Confirmation of gaseous methanediol from state-of-the-art theoretical rovibrational characterization

Abstract

High-level rovibrational characterization of methanediol, the simplest geminal diol, using state-of-the-art, purely ab initio techniques unequivocally confirms previously reported gas phase preparation of this simplest geminal diol in its C₂ conformation. The F12-TZ-cCR and F12-DZ-cCR quartic force fields (QFFs) utilized in this work are among the largest coupled cluster-based anharmonic frequencies computed to date, and they match the experimental band origins of the spectral features in the 980–1100 cm⁻¹ range to within 3 cm⁻¹, representing a significant improvement over previous studies. The simulated spectrum also matches the experimental spectrum in the strong Q branch feature and qualitative shape of the 980–1100 cm⁻¹ region.
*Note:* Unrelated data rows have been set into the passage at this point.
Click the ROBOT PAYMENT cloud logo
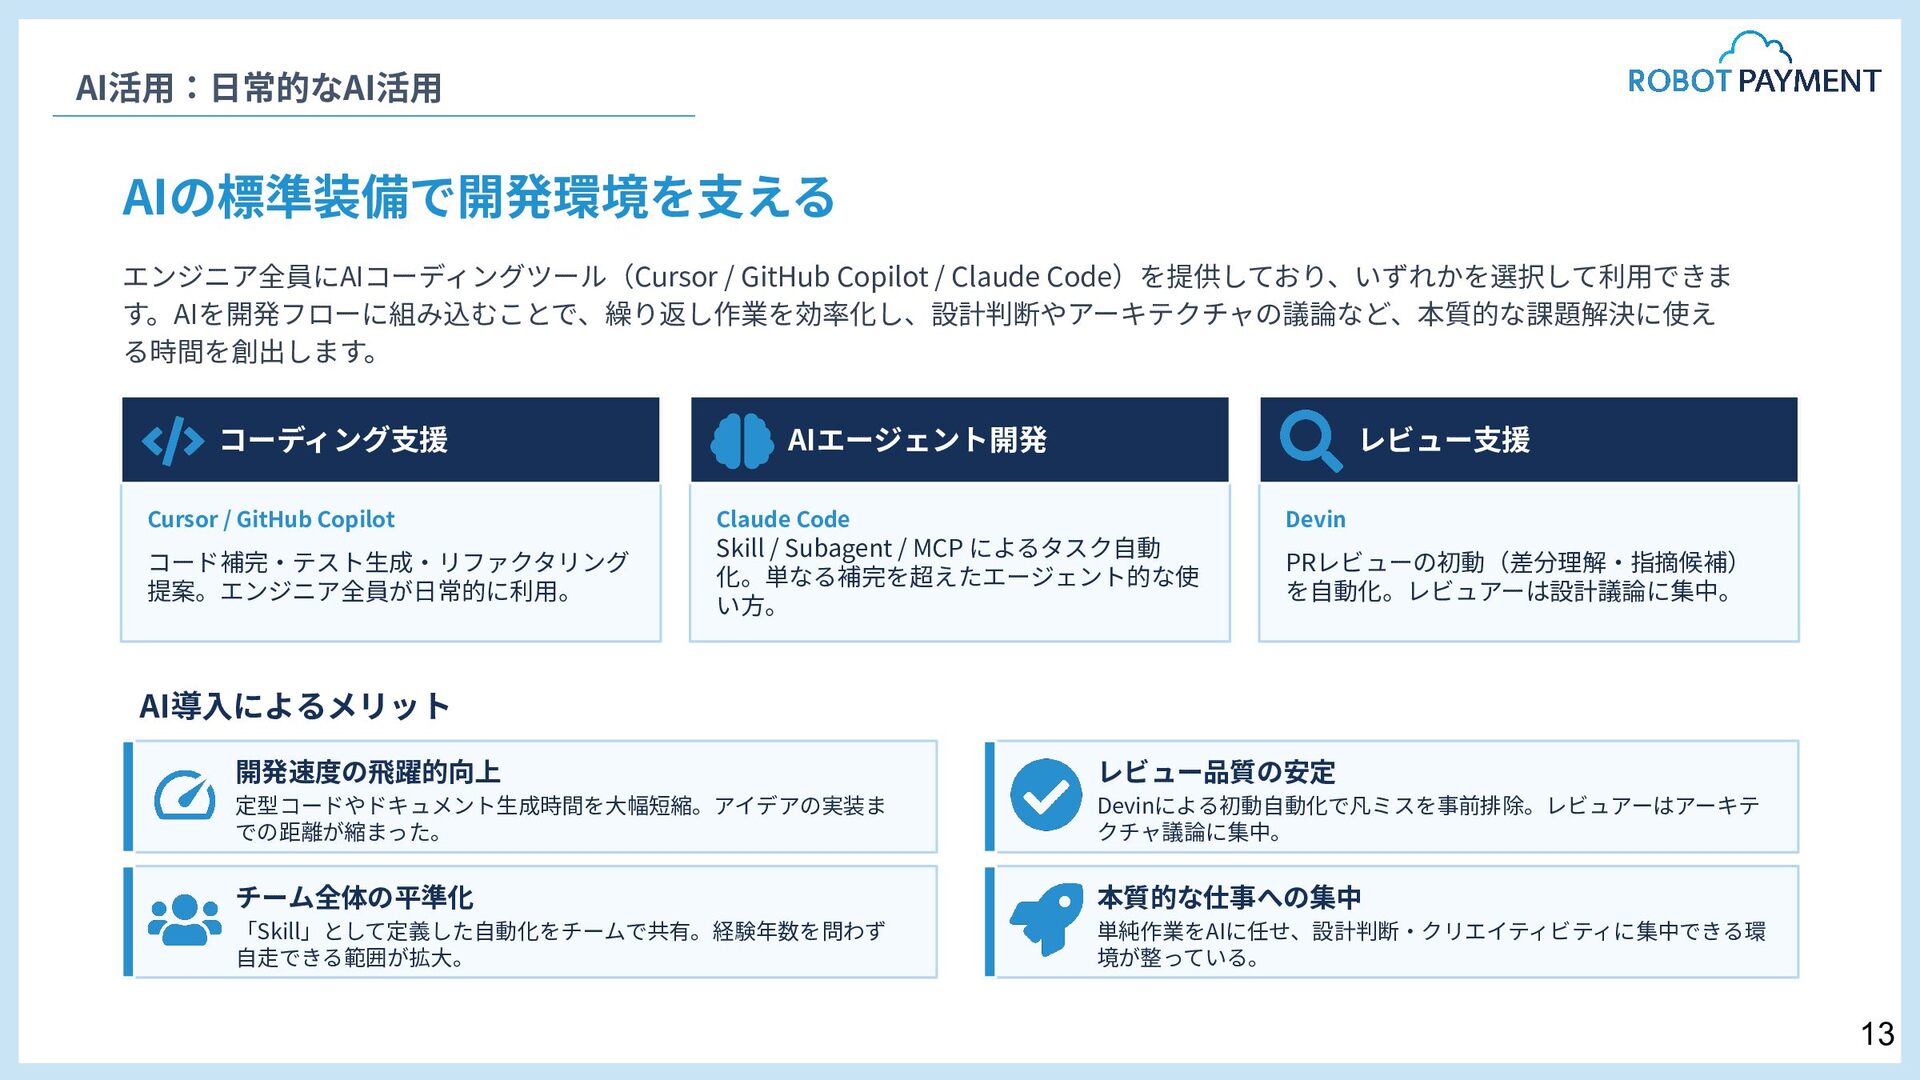This screenshot has height=1080, width=1920. (x=1754, y=65)
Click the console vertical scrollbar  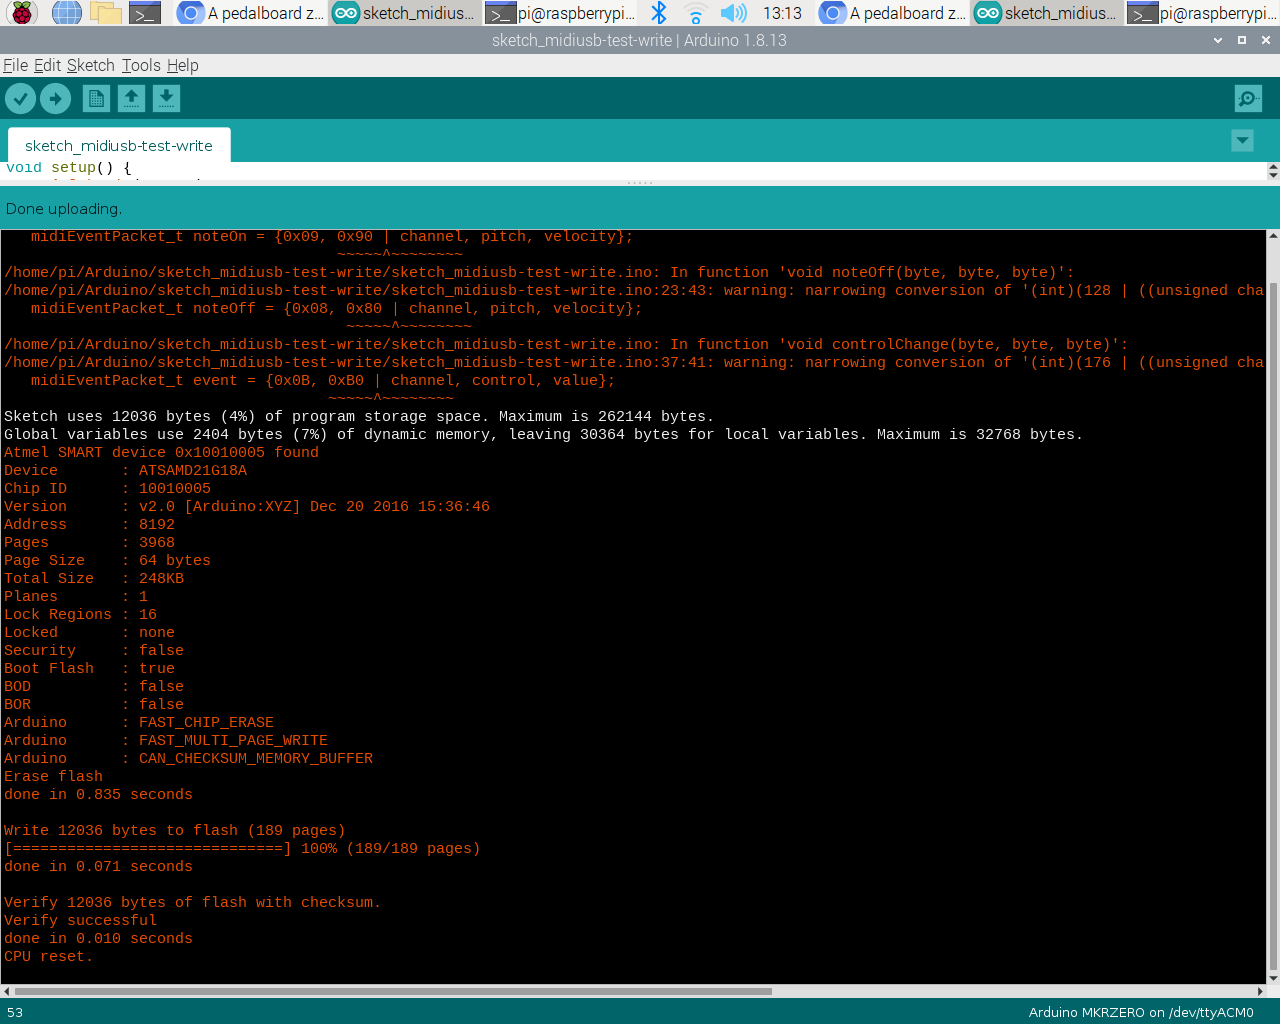(1273, 600)
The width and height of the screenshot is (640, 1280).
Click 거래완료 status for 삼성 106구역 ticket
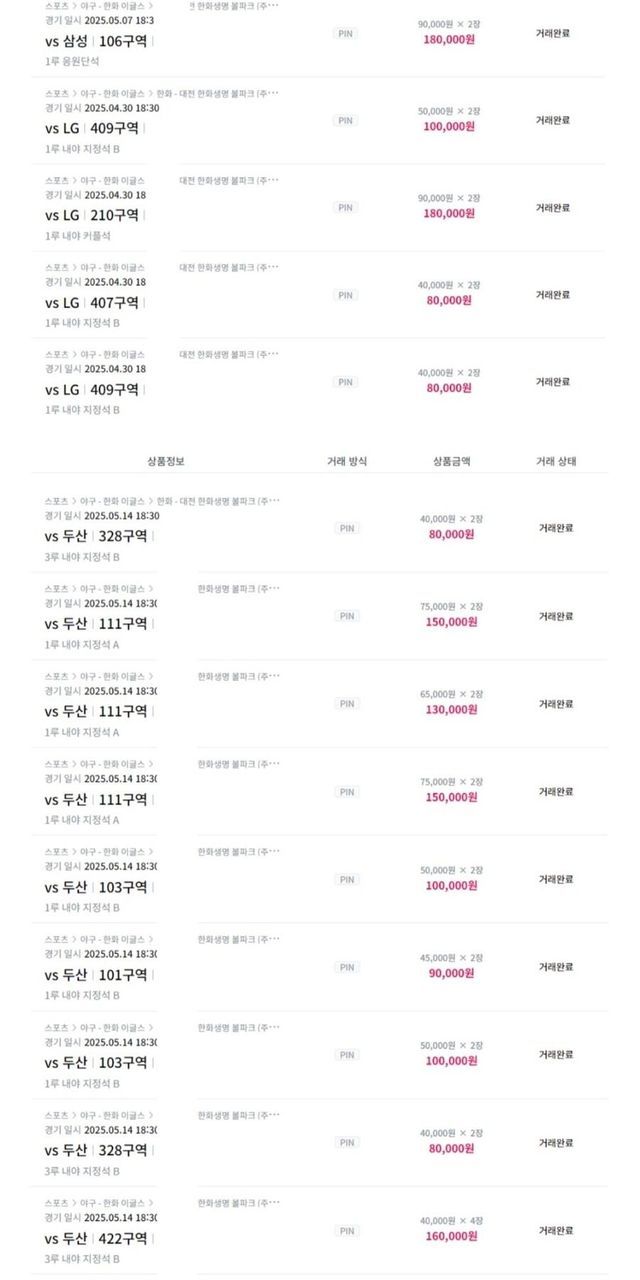pos(553,33)
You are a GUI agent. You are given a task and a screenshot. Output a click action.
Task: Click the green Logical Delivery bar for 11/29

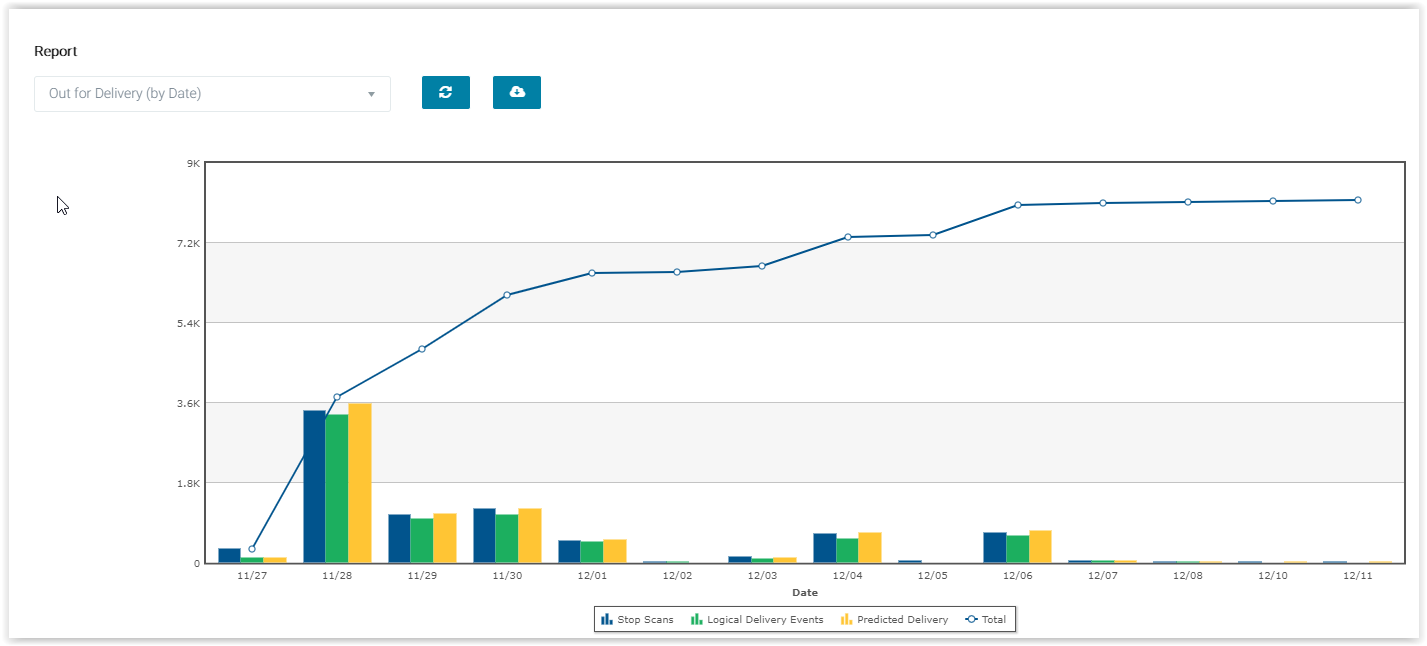click(x=421, y=540)
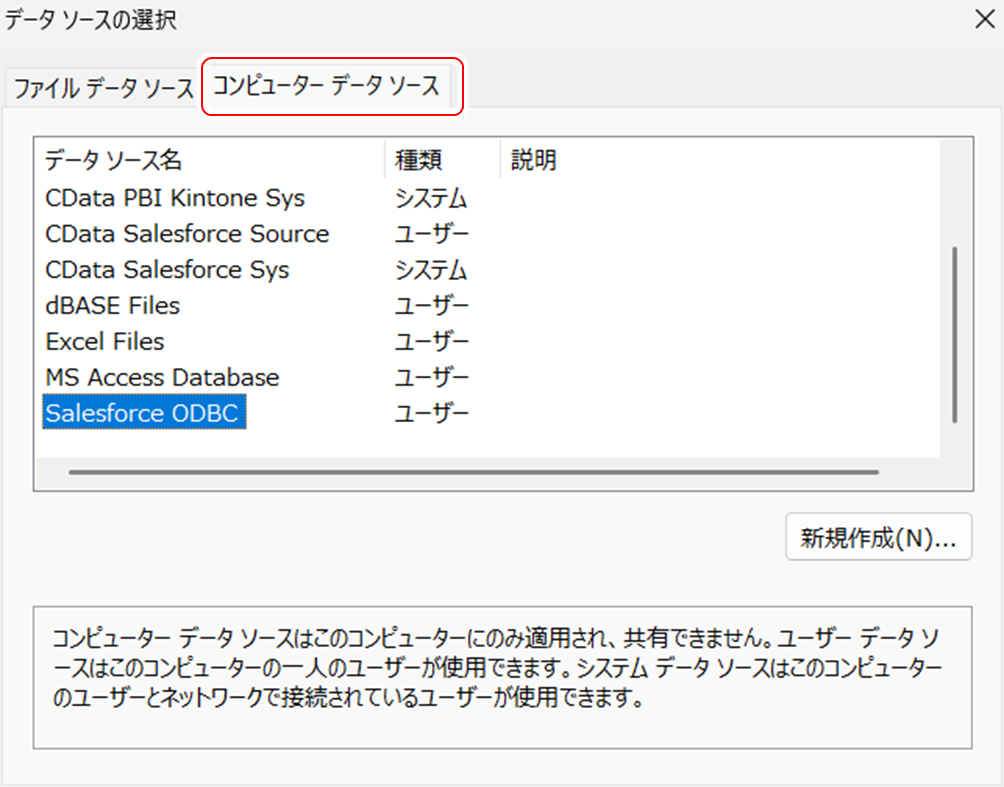Close the data source selection dialog

[985, 18]
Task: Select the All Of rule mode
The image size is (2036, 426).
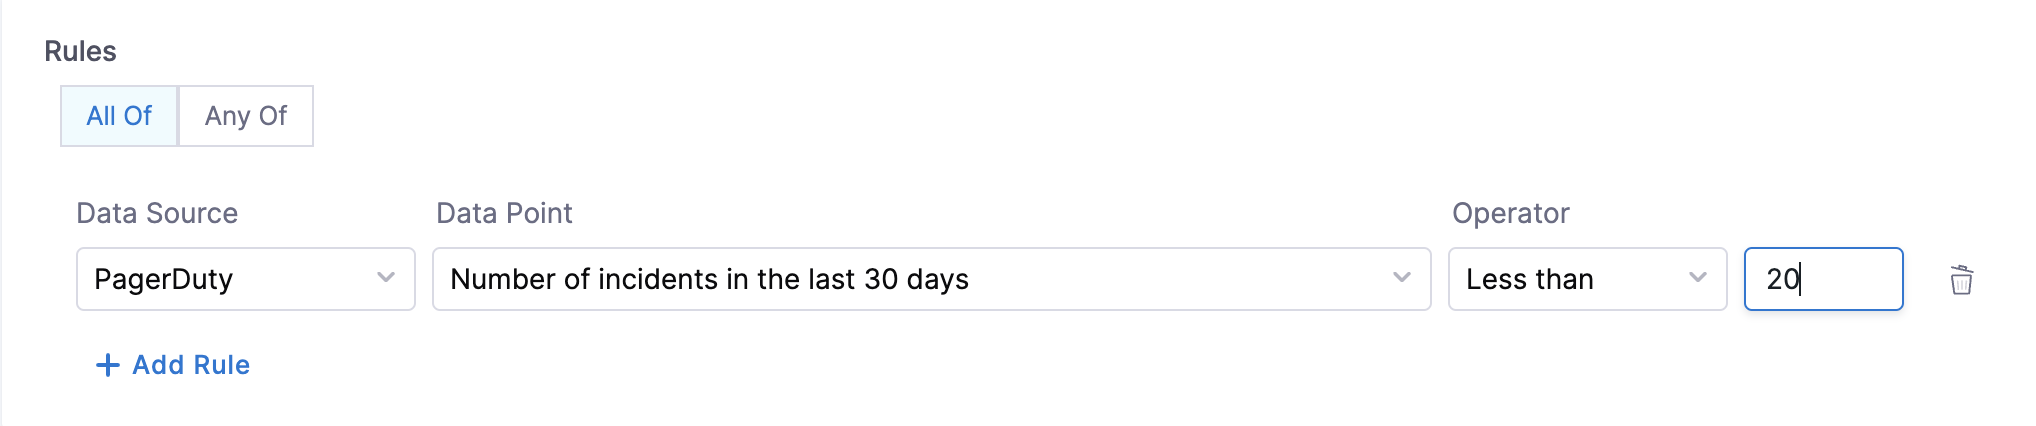Action: pyautogui.click(x=119, y=116)
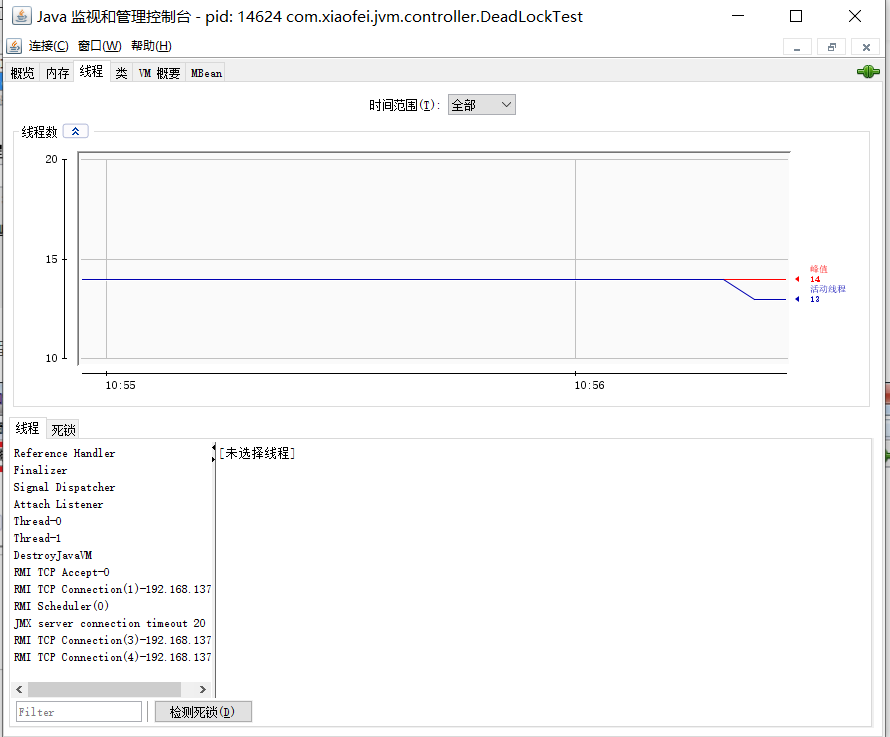Image resolution: width=890 pixels, height=737 pixels.
Task: Click the green connection status icon
Action: tap(867, 72)
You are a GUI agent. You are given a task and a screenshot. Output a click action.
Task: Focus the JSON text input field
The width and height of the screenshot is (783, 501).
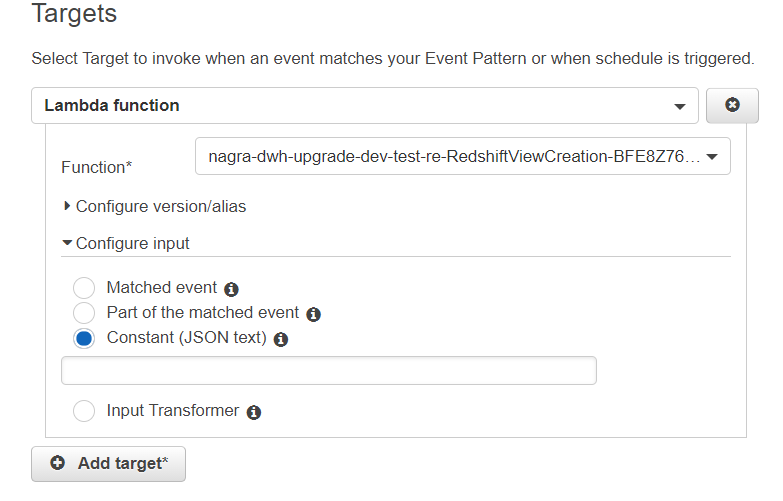(x=329, y=371)
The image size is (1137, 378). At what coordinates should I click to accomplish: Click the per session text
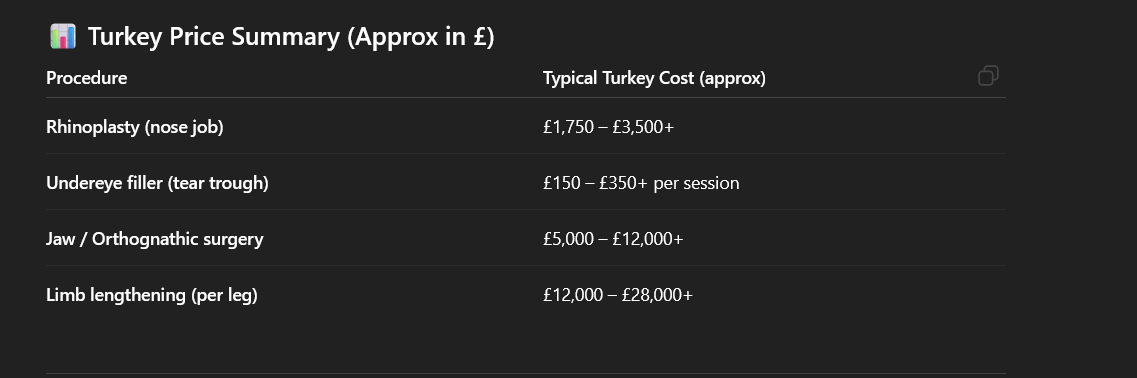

Additionally, the full set of rotational constants, anharmonic vibrational frequencies, and quartic and sextic distortion constants are provided for both the lowest energy C₂ conformer as well as the slightly higher C_s conformer. Several vibrational modes have intensities of 60 km mol⁻¹ or higher, facilitating potential astronomical or atmospheric detection of methanediol or further identification in laboratory work especially now that gas phase synthesis of this molecule has been established.